-- RECORDS FOR THE EXERCISE follows --

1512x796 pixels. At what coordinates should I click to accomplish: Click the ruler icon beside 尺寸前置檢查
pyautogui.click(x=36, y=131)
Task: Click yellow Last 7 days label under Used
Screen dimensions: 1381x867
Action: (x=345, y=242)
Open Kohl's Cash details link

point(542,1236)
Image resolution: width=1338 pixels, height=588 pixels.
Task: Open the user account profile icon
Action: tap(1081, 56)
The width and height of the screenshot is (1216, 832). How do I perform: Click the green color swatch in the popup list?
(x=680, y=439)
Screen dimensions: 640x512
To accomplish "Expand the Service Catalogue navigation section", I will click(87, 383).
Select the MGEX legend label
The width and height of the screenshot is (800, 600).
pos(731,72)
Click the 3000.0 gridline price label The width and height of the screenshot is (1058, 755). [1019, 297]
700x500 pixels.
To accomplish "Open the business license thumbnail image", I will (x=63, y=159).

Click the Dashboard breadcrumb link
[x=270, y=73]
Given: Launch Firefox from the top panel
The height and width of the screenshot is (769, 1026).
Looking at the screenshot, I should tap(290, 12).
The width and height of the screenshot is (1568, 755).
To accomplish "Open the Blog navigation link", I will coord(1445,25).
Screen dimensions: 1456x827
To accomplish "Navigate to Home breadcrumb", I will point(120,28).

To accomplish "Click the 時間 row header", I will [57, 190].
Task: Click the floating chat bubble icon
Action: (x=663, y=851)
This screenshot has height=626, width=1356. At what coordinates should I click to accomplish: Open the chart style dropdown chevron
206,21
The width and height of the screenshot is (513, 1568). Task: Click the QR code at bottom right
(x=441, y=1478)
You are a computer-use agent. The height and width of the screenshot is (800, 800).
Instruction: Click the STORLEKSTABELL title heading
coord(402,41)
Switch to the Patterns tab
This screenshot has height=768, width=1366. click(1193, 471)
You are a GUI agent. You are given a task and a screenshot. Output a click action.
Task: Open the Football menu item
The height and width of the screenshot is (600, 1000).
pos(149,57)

-- RECORDS FOR THE EXERCISE concluded --

TASK STATEMENT → Each record above has to be printed again, word for word.

ANSWER BELOW →
1512x796 pixels. At what coordinates should I click to accomplish: Click the ruler icon beside 尺寸前置檢查
pyautogui.click(x=36, y=131)
Task: Click yellow Last 7 days label under Used
Screen dimensions: 1381x867
Action: (x=345, y=242)
Open Kohl's Cash details link

point(542,1236)
Image resolution: width=1338 pixels, height=588 pixels.
Task: Open the user account profile icon
Action: tap(1081, 56)
The width and height of the screenshot is (1216, 832). How do I perform: Click the green color swatch in the popup list?
(x=680, y=439)
Screen dimensions: 640x512
To accomplish "Expand the Service Catalogue navigation section", I will click(87, 383).
Select the MGEX legend label
The width and height of the screenshot is (800, 600).
pos(731,72)
Click the 3000.0 gridline price label The width and height of the screenshot is (1058, 755). [1019, 297]
700x500 pixels.
To accomplish "Open the business license thumbnail image", I will (x=63, y=159).

Click the Dashboard breadcrumb link
[x=270, y=73]
Given: Launch Firefox from the top panel
The height and width of the screenshot is (769, 1026).
Looking at the screenshot, I should tap(290, 12).
The width and height of the screenshot is (1568, 755).
To accomplish "Open the Blog navigation link", I will coord(1445,25).
Screen dimensions: 1456x827
To accomplish "Navigate to Home breadcrumb", I will point(120,28).

To accomplish "Click the 時間 row header", I will [57, 190].
Task: Click the floating chat bubble icon
Action: (x=663, y=851)
This screenshot has height=626, width=1356. At what coordinates should I click to accomplish: Open the chart style dropdown chevron
206,21
The width and height of the screenshot is (513, 1568). Task: Click the QR code at bottom right
(x=441, y=1478)
You are a computer-use agent. The height and width of the screenshot is (800, 800).
Instruction: Click the STORLEKSTABELL title heading
coord(402,41)
Switch to the Patterns tab
This screenshot has height=768, width=1366. click(1193, 471)
You are a GUI agent. You are given a task and a screenshot. Output a click action.
Task: Open the Football menu item
The height and width of the screenshot is (600, 1000).
pos(149,57)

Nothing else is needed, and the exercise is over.